You put stuff where you want in Laravel. It doesn't constrain you to a certain folder structure to put things into. As long as your classes are auto-loaded by composer then you are good to go.
I personally put my front-end stuff into app/ while making a new folder in the project root which is the projects name "Acme" for instance. I then use a PSR loading scheme on that and start coding. So Acme/Controllers/ is my backend controllers, Acme/Shop/Product is my product modal, etc.
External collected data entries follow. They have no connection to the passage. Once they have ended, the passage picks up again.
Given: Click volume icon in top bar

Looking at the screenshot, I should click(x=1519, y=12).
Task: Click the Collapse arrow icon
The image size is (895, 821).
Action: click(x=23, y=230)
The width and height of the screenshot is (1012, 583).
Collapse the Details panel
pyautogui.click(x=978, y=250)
Just make up what you want, autoload it, and set yourself free from being told where to put what all the time.
Like in Codeigniter
I have follow this :-
http://philsturgeon.co.uk/blog/2009/07/Create-an-Admin-panel-with-CodeIgniter
So I think now you have clear my query.
i am building it this way.
i use sub-domains in the routers. backend.mydomain.com frontend.mydomain.com
Then on the controllers i have controller/backend controller/frontend
Views: /views/frontend/ views/backend/
very basic as you can see
Hello Extjac,
I want to do it like :-
For admin panel :-
abc.com/admin
and for front end :-
abc.com
And in controllers, models and views folder both are in separate folder. And both folder can contain the same name of class.
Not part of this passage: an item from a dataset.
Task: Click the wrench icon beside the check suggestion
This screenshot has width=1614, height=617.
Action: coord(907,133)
You probably are over thinking this...It is actually very simple.
I would create this folder and files structure:
#Models keep it simple
/app/models
#break controllers into two folders
#(make sure you update the /app/start/global.php with the folder structure
/app/controllers/
/app/controllers/admin
#front end views samples
/app/views/
/app/views/login/index.blade.php
/app/views/register/index.blade.php
/app/views/user/account.blade.php
/app/views/user/passwordremainder.blade.php
#backend views samples
/app/views/admin/
/app/views/admin/login/index.blade.php
/app/views/admin/user/index.blade.php
/app/views/admin/items/index.blade.php
Controllers:
#Front-end controller location /app/controller
#file name: UserController.php
<?php
class UserController extends Controller
{
public function getLogin()
{
return View::make('login.index');
}
}
#Backend-end controller location /app/controller/admin
#file name: AdminUserController.php
<?php
class AdmiinUserController extends Controller
{
public function getLogin()
{
return View::make('admin.login.index');
# Note that this view is pointing to the /views/admin/ folders
}
}
In the routers.php I do it this way:
#sample front end controller
Route::get('/login', 'UserController@getLogin');
#sample of admin controller
Route::get('/admin/login', 'AdminUserController@getLogin');
Unless I am missing your point, this is how i would do it.